Tout devient incandescent, sublime, étourdissant.
Alors on dévore, on absorbe, on engloutit : l’autre, le désir, les corps, le temps, les mots, les goûts, les regards et les émotions.
Parce que de cet amour là naît une faim, insatiable, de l’autre et de ce qu’il fait de nous.
Dans cet amour là, l’instinct n’a plus sa place, la raison encore moins. Même quand ils hurlent de toute leur force au fond de votre âme, vous n’entendez pas. Seul compte cet amour là.
Dans cet amour là, personne ne peut survire parce que tout devient violent, absolu, épuisant.
Parce que les passions ne peuvent pas durer, parce qu’elles ne permettent pas de construire. Alors les passions brûlent, épuisent et ne finissent plus qu’à faire souffrir. Un mal de chien, une douleur atroce, un malheur à nul autre pareil.
Mais cet amour là nous fait aimer cela également. Parce qu’ainsi, il dure. Encore un peu… Jusqu’à l’abandon totale de soi, jusqu’au tragique, jusqu’au fatalisme.
D’une traite, sans lever les yeux, en apnée, immersion totale dans ce roman, c’est ainsi qu’on lit les mots de Pauline Delabroy-Allard . Exactement comme on vit cet amour là.
Pauline Delabroy-Allard signe un premier roman fabuleux. Si fabuleux qu’elle sera, en 2018, lauréate du prix « envoyé par la poste » du « prix du Style » et du prix « Roman des étudiants France Culture-Télérama » et retenue jusque dans la deuxième liste du « prix Goncourt » et « Goncourt des lycéens » elle sera également lauréate du Goncourt choix polonais, choix de la Roumanie et des Libraires de Nancy. Comme quoi, la passion ne laisse personne indifférent.
Du bout des doigts
Je ne vous parlerais pas de Caresser le velours, roman culte de Sarah Waters, mais je vous recommande vivement de le lire, comme tous ses autres romans, remarquez…

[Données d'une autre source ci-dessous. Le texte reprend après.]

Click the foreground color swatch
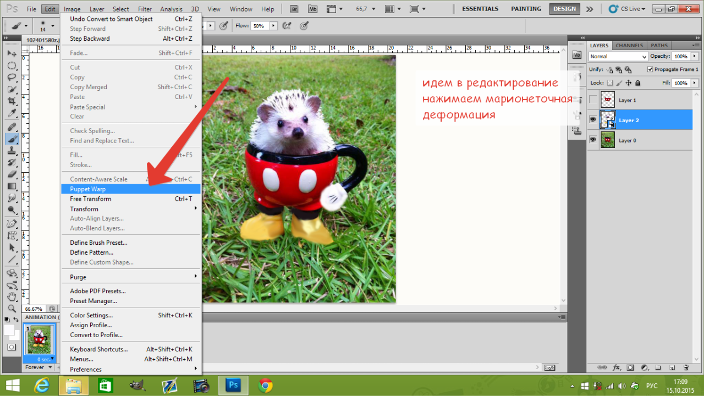The width and height of the screenshot is (704, 396). [x=9, y=329]
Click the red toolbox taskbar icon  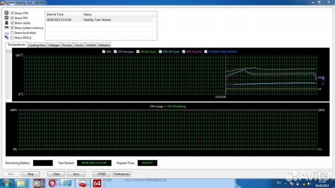click(x=82, y=183)
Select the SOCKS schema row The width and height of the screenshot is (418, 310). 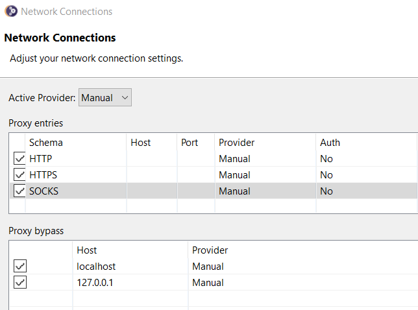point(43,191)
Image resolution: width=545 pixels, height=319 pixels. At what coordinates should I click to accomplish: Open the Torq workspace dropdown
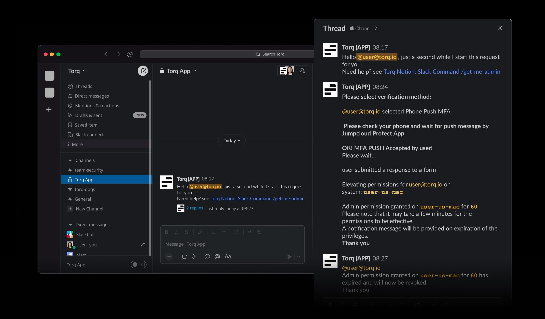77,71
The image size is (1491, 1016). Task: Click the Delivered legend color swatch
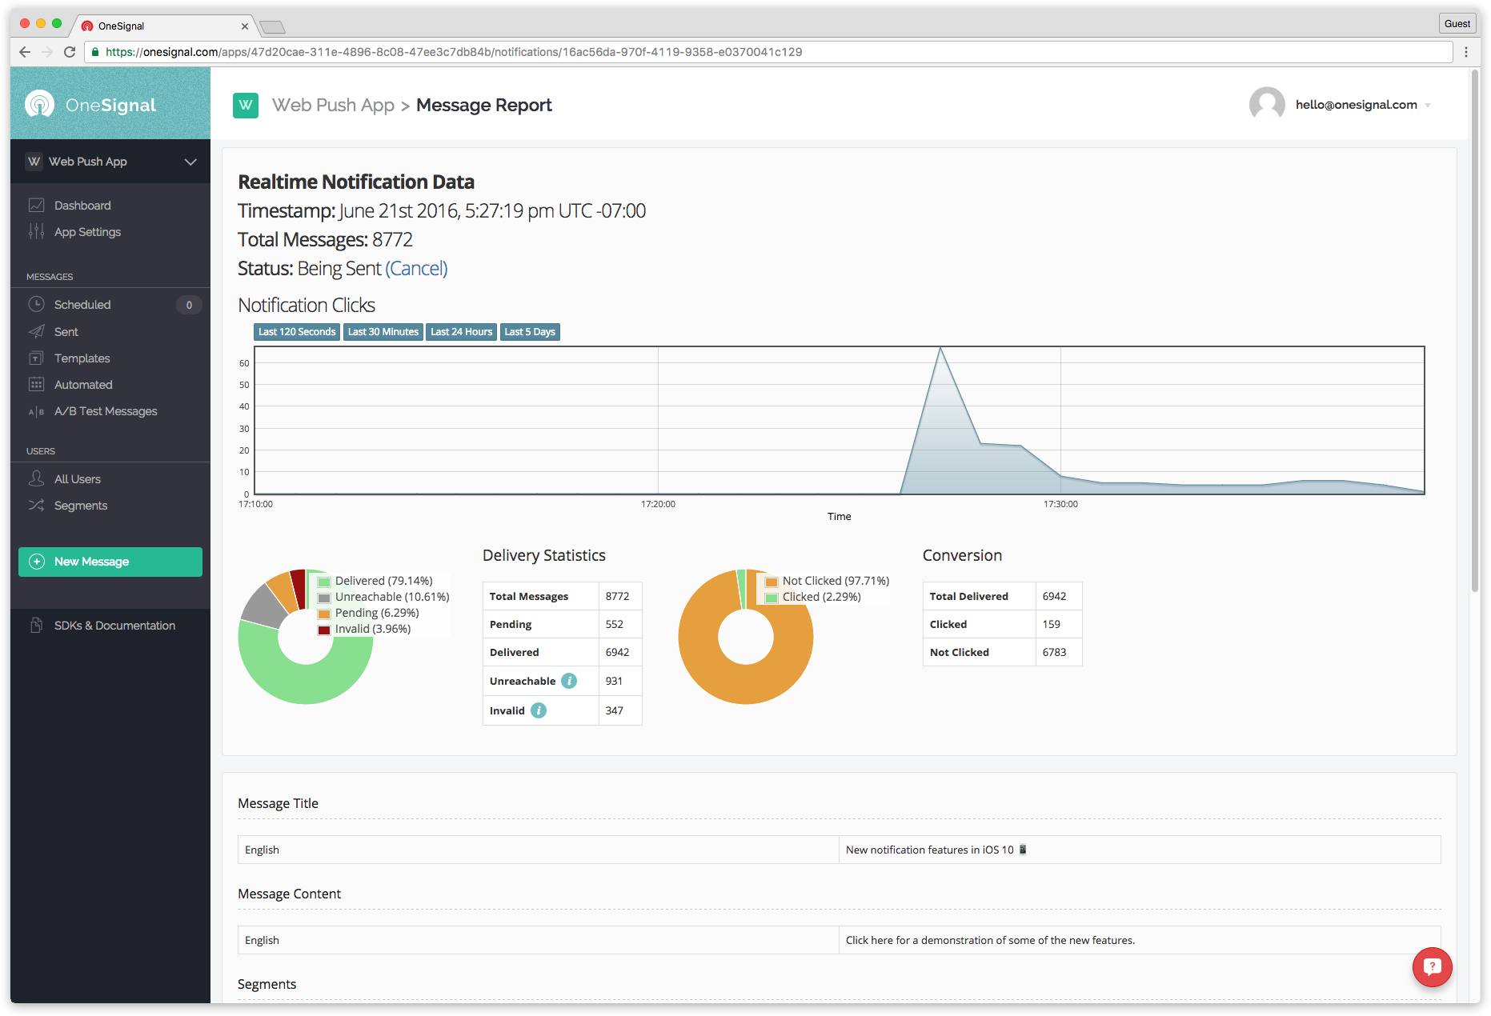point(324,582)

Je voudrais vous parler du bout des doigts, roman victorien, roman policier, roman gothique, roman lesbien : classez le où bon vous semble, personnellement je le range dans ma bibliothèque.
Sarah Waters nous emmène dans deux mondes.

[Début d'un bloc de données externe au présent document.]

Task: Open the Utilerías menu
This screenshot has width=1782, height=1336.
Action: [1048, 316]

Celui de Sue : le Londres populaire, celui de la rue, des voleurs à l’argot poétique, celui de la misère banale, de la débrouille.
Celui de Maud : La vie confortable des gens bien nés, cultivés et engoncés dans un paraître aristocratique.

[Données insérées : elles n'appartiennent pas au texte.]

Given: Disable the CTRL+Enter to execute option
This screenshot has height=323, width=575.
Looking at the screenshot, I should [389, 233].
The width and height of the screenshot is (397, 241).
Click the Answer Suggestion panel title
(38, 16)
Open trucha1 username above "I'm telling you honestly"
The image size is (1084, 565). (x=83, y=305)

Chaque univers a ses traditions et ses prisons, des rêves et des dessins. Tous vont être réunis par un ingrédient plus fort que tout : l’amour. Mais attention pas question ici de romantisme et autres délicatesses mièvres. Non, Sarah Waters nous déploie une intrigue psychologique tortueuse, machiavélique et sombre. Roman à deux voix, l’on suit ces demoiselles, tour à tour manipulatrices et victimes mais toutes deux désireuses de prendre en main leur destin. Une histoire oppressante, passionnante, sur fond d’érotisme féminin. C’est beau sans sombrer dans les clichés. C’est voluptueux, sensible et enivrant. Parce qu’en plus d’être une narratrice hors paire, Sarah Waters sait parfaitement raconter le désir des femmes qui aiment les femmes. Ses histoires touchent tout le monde puisque, fondamentalement, elles parlent d’amour, de désir, de trahison et qu’on peut tous s’y retrouver.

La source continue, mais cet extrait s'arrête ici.